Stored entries
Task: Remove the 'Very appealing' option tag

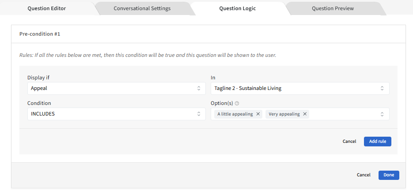Action: [x=305, y=114]
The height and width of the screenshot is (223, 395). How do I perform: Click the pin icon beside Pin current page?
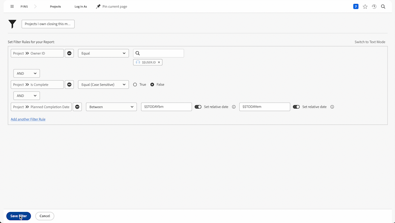point(98,6)
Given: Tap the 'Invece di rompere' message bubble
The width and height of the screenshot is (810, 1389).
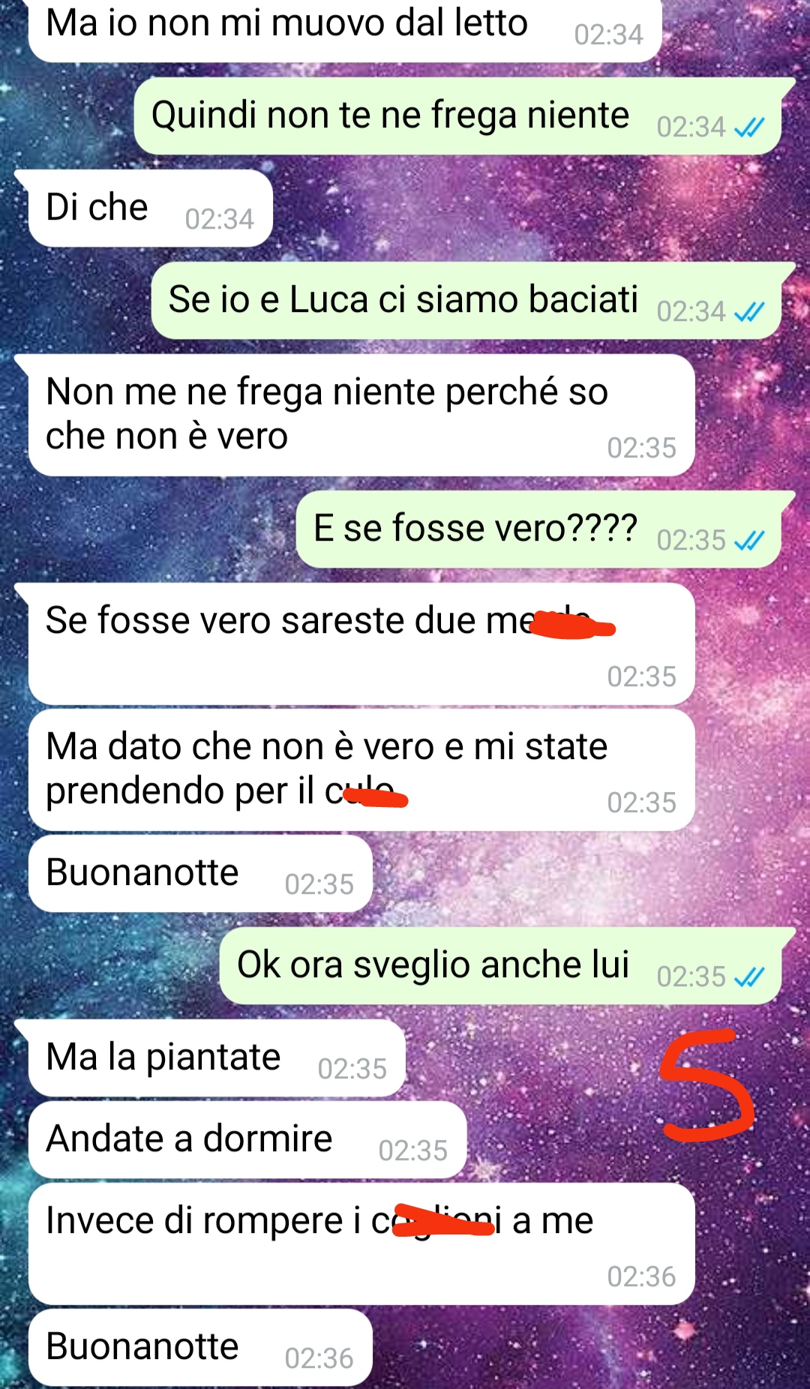Looking at the screenshot, I should coord(362,1244).
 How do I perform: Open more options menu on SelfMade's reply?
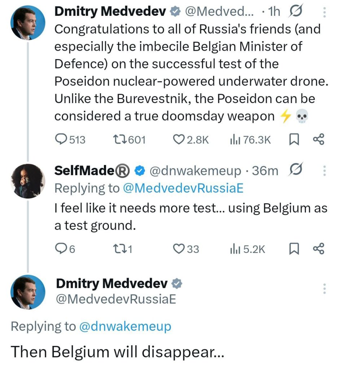(324, 171)
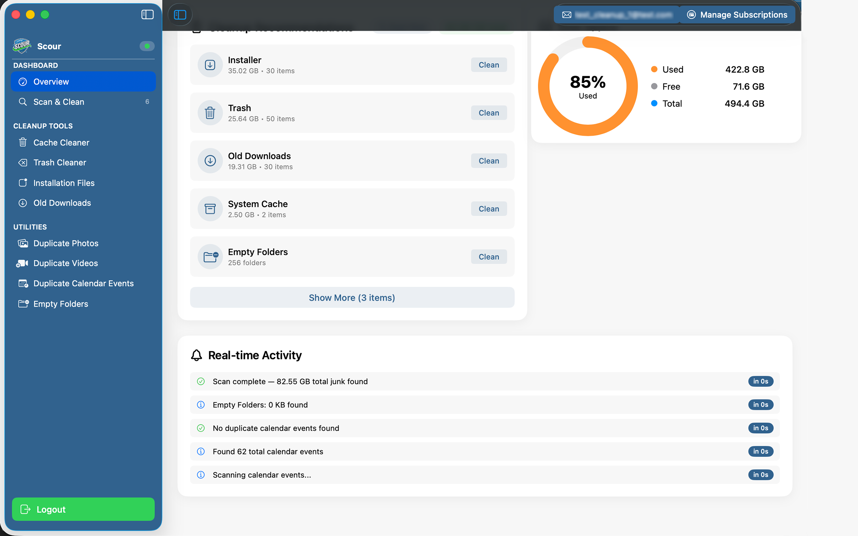This screenshot has width=858, height=536.
Task: Expand Show More (3 items)
Action: click(352, 297)
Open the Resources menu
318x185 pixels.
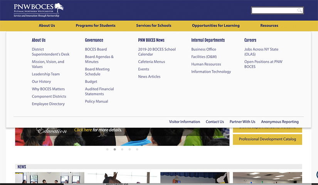pyautogui.click(x=269, y=25)
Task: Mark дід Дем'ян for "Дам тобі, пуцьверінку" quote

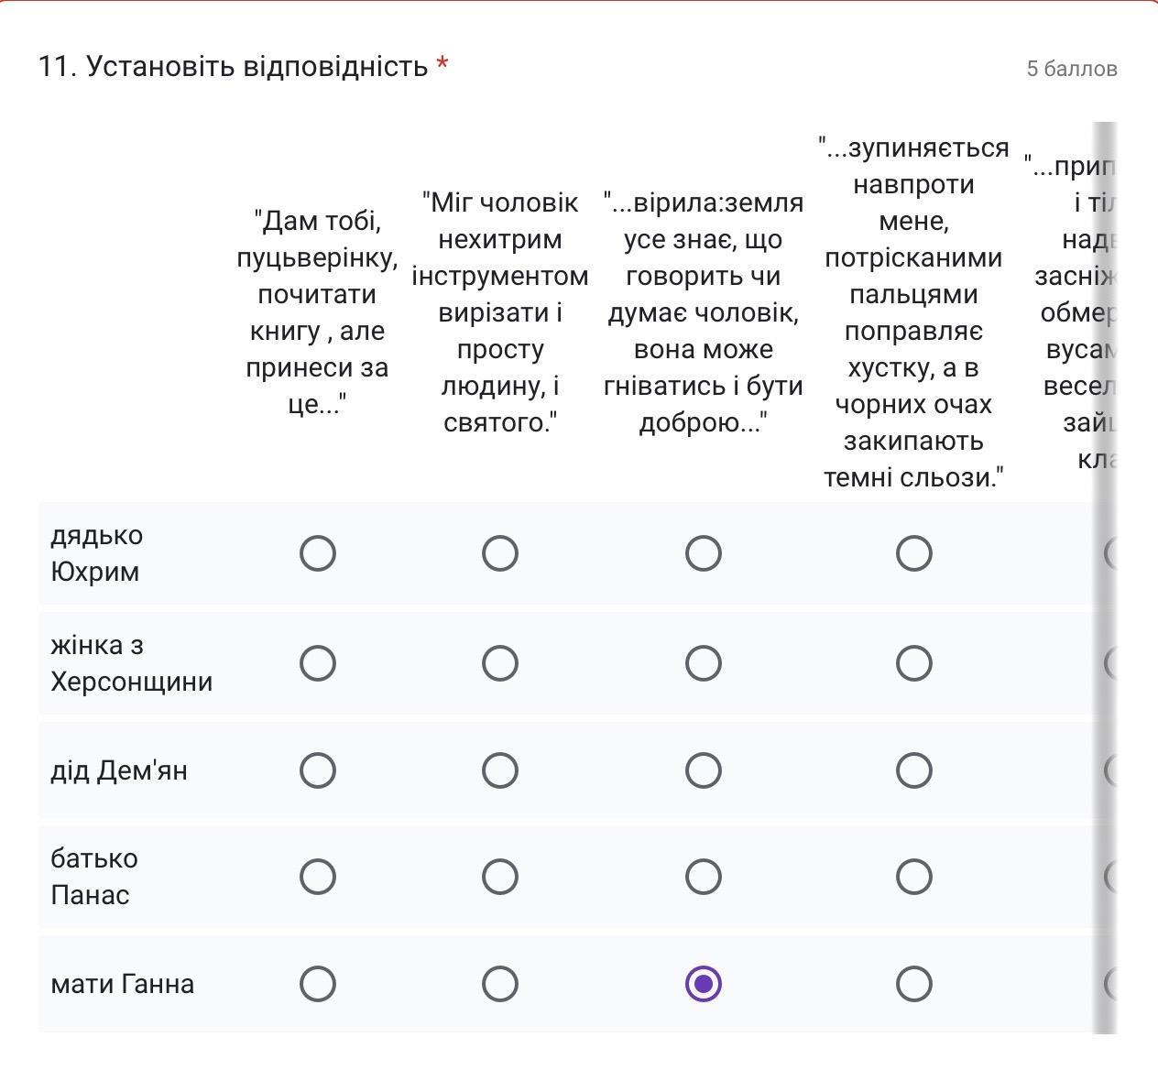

### [WHAT IS EXPECTED]
Write the data above out again exactly, every line of it, and exclude the pictures.

### [YOUR RESPONSE]
Task: Remove the 'Very appealing' option tag

Action: [x=305, y=114]
The height and width of the screenshot is (223, 395). How do I perform: Click the pin icon beside Pin current page?
point(98,6)
Given: Tap the 'Invece di rompere' message bubble
The width and height of the screenshot is (810, 1389).
Looking at the screenshot, I should coord(362,1244).
 How do I perform: Open more options menu on SelfMade's reply?
(324, 171)
This screenshot has width=858, height=536.
Task: Expand Show More (3 items)
Action: click(352, 297)
Open the Resources menu
318x185 pixels.
pyautogui.click(x=269, y=25)
Task: Mark дід Дем'ян for "Дам тобі, пуцьверінку" quote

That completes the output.